Le livre Houchartsan de Téotig a été numérisé par l’association ARAM. Voir ICI

 

© Denis Donikian

19 avril 2010

Biz Myassine/ Nous ensemble : hommage unitaire aux victimes arméniennes de 1915

Pour la quatrième année consécutive, l’association  Biz Myassine/ Nous ensemble, créée à l’initiative de Michel Atalay et de Denis Donikian, a réuni une quarantaine de personnes, Français d’origines turque et arménienne, et sympathisants, pour une commémoration unitaire du génocide arménien de 1915, au pied de la statue de Gomidas à Paris, le 18 avril dernier. Outre les fidèles aussi bien arméniens que turcs,  étaient présents cette année des représentants de la communauté juive, des membres de l’association Turquie Européenne, un élu Vert de Sarcelle. Devant les personnes réunies se tenant par la main, Sevinç Atalay a rappelé au cours d’une rapide déclaration le cadre de cette cérémonie : se recueillir, chacun avec sa conscience, et en toute sérénité, à la mémoire des 1 500 000 victimes arméniennes du génocide de 1915. Elle a également souligné, selon la pensée de Hrant Dink, la nécessité d’apprendre à se mettre à la place de l’autre et ainsi de permettre aux Arméniens qu’ils tendent la main aux Turcs de bonne volonté, et aux Turcs de reconnaître la douleur arménienne dans toutes ses implications.
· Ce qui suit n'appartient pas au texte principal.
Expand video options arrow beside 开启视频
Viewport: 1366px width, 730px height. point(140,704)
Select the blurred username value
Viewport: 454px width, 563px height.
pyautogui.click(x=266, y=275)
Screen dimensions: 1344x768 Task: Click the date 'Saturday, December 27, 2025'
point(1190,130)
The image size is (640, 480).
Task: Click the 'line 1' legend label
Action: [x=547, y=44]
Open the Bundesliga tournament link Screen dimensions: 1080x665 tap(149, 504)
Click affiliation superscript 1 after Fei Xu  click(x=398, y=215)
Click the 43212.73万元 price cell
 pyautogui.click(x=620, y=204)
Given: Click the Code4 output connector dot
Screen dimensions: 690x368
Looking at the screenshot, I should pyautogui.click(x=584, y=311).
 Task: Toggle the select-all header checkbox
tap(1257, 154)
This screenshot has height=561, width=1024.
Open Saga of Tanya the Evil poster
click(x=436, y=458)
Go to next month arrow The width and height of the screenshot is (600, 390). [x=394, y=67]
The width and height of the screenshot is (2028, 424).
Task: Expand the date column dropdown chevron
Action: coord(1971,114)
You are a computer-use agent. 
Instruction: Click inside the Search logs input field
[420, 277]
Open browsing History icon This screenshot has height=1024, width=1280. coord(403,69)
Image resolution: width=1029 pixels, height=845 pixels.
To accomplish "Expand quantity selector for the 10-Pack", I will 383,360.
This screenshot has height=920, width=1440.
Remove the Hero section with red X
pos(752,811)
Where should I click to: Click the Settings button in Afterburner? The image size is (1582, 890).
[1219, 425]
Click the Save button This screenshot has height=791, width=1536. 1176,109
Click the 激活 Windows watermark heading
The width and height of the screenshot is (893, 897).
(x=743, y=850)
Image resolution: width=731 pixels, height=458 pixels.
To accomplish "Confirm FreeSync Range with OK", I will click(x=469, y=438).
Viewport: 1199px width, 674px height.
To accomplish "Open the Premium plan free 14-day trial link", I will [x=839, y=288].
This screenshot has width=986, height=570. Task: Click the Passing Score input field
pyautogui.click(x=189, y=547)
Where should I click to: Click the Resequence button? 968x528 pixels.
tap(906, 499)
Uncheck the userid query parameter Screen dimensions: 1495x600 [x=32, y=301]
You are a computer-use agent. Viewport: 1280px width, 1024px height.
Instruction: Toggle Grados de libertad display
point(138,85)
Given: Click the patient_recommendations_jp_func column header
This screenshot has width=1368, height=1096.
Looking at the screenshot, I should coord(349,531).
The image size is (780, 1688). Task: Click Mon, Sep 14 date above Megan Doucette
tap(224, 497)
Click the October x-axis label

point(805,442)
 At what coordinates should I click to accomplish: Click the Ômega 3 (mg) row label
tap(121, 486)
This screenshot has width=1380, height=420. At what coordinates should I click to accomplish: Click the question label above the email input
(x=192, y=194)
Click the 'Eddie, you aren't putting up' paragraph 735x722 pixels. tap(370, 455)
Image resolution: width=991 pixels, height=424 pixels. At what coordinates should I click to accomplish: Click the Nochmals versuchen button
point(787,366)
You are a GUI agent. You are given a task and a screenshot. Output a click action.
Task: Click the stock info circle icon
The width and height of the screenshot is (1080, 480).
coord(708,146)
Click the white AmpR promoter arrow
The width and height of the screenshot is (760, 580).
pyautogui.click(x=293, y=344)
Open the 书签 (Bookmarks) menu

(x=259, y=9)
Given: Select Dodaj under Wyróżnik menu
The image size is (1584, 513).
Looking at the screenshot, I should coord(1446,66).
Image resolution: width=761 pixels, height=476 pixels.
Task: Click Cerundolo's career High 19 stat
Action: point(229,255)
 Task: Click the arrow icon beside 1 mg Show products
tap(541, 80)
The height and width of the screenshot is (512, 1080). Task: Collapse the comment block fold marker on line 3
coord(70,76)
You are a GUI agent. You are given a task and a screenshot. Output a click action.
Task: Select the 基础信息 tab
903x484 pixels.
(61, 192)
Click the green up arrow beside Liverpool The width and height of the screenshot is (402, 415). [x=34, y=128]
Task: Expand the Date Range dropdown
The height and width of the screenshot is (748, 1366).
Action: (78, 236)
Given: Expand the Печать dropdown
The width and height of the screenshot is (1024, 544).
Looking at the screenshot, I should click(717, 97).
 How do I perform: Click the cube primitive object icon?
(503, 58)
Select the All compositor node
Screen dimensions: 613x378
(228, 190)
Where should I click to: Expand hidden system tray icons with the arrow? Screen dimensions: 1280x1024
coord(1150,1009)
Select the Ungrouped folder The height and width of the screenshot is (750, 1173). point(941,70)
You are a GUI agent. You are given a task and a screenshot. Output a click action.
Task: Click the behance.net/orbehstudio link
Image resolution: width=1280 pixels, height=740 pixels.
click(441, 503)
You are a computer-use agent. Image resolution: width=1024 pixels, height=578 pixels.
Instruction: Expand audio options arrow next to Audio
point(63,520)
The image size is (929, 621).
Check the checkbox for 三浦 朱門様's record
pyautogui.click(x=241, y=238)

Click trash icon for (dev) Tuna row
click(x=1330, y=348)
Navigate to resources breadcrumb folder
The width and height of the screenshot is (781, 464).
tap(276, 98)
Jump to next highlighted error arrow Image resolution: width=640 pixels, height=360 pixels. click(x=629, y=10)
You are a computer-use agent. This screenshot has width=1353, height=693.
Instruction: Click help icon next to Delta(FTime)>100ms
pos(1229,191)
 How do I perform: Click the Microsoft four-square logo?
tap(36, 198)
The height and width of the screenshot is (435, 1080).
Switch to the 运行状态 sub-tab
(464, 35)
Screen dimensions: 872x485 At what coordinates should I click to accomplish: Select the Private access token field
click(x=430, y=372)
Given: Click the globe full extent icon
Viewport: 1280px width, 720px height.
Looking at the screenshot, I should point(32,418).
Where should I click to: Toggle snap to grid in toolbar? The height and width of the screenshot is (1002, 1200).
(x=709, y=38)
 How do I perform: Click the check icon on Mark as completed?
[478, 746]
Puis les participants étaient invités à détourer l’une de leurs mains sur un carton, en y ajoutant un mot. En voici quelques-uns : Nous devons persévérer dans notre démarche ; Paix aux hommes de bonne volonté ;  Un jour l’impossible sera ; J’encourage ce mouvement qu’il aboutisse rapidement ; Paix et vivre ensemble ; Que d’espoir ; Se parler ENFIN…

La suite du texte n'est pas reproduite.